[Pixel coordinate grounding data]
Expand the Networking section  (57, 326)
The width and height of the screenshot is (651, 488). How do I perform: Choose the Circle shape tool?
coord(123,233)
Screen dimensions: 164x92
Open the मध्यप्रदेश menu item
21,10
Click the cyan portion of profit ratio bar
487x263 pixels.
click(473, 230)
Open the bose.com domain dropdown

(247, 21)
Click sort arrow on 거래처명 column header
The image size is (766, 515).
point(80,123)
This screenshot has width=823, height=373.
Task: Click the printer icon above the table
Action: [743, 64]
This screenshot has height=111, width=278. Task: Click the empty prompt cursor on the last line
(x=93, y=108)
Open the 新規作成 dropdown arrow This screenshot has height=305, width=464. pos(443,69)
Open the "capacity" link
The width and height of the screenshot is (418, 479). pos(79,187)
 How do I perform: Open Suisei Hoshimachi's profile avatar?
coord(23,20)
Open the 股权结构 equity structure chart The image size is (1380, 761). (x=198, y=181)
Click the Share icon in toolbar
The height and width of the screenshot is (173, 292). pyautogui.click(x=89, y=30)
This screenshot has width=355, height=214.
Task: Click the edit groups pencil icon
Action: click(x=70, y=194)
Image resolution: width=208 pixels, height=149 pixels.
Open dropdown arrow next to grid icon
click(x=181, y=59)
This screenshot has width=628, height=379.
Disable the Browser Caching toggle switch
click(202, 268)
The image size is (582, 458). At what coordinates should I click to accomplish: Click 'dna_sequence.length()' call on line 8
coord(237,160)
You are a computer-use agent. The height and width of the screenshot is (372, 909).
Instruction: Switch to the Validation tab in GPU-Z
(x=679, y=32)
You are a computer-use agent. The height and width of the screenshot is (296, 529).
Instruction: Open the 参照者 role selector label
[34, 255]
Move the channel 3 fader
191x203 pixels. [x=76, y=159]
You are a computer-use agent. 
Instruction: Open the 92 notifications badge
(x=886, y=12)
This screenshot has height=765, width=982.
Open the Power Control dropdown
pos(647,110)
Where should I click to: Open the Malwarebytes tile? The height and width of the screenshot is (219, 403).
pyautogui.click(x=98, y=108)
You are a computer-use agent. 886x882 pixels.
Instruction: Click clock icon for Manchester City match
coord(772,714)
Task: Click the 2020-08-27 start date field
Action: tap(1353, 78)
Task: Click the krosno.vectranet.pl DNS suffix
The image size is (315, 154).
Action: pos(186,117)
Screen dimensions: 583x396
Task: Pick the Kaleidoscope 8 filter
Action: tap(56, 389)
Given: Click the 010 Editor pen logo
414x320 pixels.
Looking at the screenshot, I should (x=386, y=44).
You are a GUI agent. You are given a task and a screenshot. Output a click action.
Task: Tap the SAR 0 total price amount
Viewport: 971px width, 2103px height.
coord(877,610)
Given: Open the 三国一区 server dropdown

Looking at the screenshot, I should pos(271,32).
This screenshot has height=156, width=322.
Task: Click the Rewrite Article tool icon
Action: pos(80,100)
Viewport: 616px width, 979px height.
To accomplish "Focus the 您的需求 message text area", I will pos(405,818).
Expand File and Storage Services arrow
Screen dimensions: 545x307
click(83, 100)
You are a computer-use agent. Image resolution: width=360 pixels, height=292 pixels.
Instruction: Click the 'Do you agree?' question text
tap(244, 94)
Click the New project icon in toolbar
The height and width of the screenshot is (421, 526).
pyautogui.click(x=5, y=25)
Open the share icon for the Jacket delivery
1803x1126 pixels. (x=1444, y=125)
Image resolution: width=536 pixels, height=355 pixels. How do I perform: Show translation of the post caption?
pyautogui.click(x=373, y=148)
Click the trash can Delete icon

- AIM OF THE EXERCISE: Repeat the entries exactly, leaving nothing out.

- OUTPUT OF THE TASK:
Expand the Networking section  (57, 326)
The width and height of the screenshot is (651, 488). How do I perform: Choose the Circle shape tool?
coord(123,233)
Screen dimensions: 164x92
Open the मध्यप्रदेश menu item
21,10
Click the cyan portion of profit ratio bar
487x263 pixels.
click(473, 230)
Open the bose.com domain dropdown

(247, 21)
Click sort arrow on 거래처명 column header
The image size is (766, 515).
point(80,123)
This screenshot has width=823, height=373.
Task: Click the printer icon above the table
Action: [743, 64]
This screenshot has height=111, width=278. Task: Click the empty prompt cursor on the last line
(x=93, y=108)
Open the 新規作成 dropdown arrow This screenshot has height=305, width=464. pos(443,69)
Open the "capacity" link
The width and height of the screenshot is (418, 479). pos(79,187)
 How do I perform: Open Suisei Hoshimachi's profile avatar?
coord(23,20)
Open the 股权结构 equity structure chart The image size is (1380, 761). (x=198, y=181)
Click the Share icon in toolbar
The height and width of the screenshot is (173, 292). pyautogui.click(x=89, y=30)
This screenshot has width=355, height=214.
Task: Click the edit groups pencil icon
Action: click(x=70, y=194)
Image resolution: width=208 pixels, height=149 pixels.
Open dropdown arrow next to grid icon
click(x=181, y=59)
This screenshot has width=628, height=379.
Disable the Browser Caching toggle switch
click(202, 268)
The image size is (582, 458). At what coordinates should I click to accomplish: Click 'dna_sequence.length()' call on line 8
coord(237,160)
You are a computer-use agent. The height and width of the screenshot is (372, 909).
Instruction: Switch to the Validation tab in GPU-Z
(x=679, y=32)
You are a computer-use agent. The height and width of the screenshot is (296, 529).
Instruction: Open the 参照者 role selector label
[34, 255]
Move the channel 3 fader
191x203 pixels. [x=76, y=159]
You are a computer-use agent. 
Instruction: Open the 92 notifications badge
(x=886, y=12)
This screenshot has height=765, width=982.
Open the Power Control dropdown
pos(647,110)
Where should I click to: Open the Malwarebytes tile? The height and width of the screenshot is (219, 403).
pyautogui.click(x=98, y=108)
You are a computer-use agent. 886x882 pixels.
Instruction: Click clock icon for Manchester City match
coord(772,714)
Task: Click the 2020-08-27 start date field
Action: tap(1353, 78)
Task: Click the krosno.vectranet.pl DNS suffix
The image size is (315, 154).
Action: pos(186,117)
Screen dimensions: 583x396
Task: Pick the Kaleidoscope 8 filter
Action: tap(56, 389)
Given: Click the 010 Editor pen logo
414x320 pixels.
Looking at the screenshot, I should (x=386, y=44).
You are a GUI agent. You are given a task and a screenshot. Output a click action.
Task: Tap the SAR 0 total price amount
Viewport: 971px width, 2103px height.
coord(877,610)
Given: Open the 三国一区 server dropdown

Looking at the screenshot, I should pos(271,32).
This screenshot has height=156, width=322.
Task: Click the Rewrite Article tool icon
Action: pos(80,100)
Viewport: 616px width, 979px height.
To accomplish "Focus the 您的需求 message text area", I will pos(405,818).
Expand File and Storage Services arrow
Screen dimensions: 545x307
click(83, 100)
You are a computer-use agent. Image resolution: width=360 pixels, height=292 pixels.
Instruction: Click the 'Do you agree?' question text
tap(244, 94)
Click the New project icon in toolbar
The height and width of the screenshot is (421, 526).
pyautogui.click(x=5, y=25)
Open the share icon for the Jacket delivery
1803x1126 pixels. (x=1444, y=125)
Image resolution: width=536 pixels, height=355 pixels. How do I perform: Show translation of the post caption?
pyautogui.click(x=373, y=148)
Click the trash can Delete icon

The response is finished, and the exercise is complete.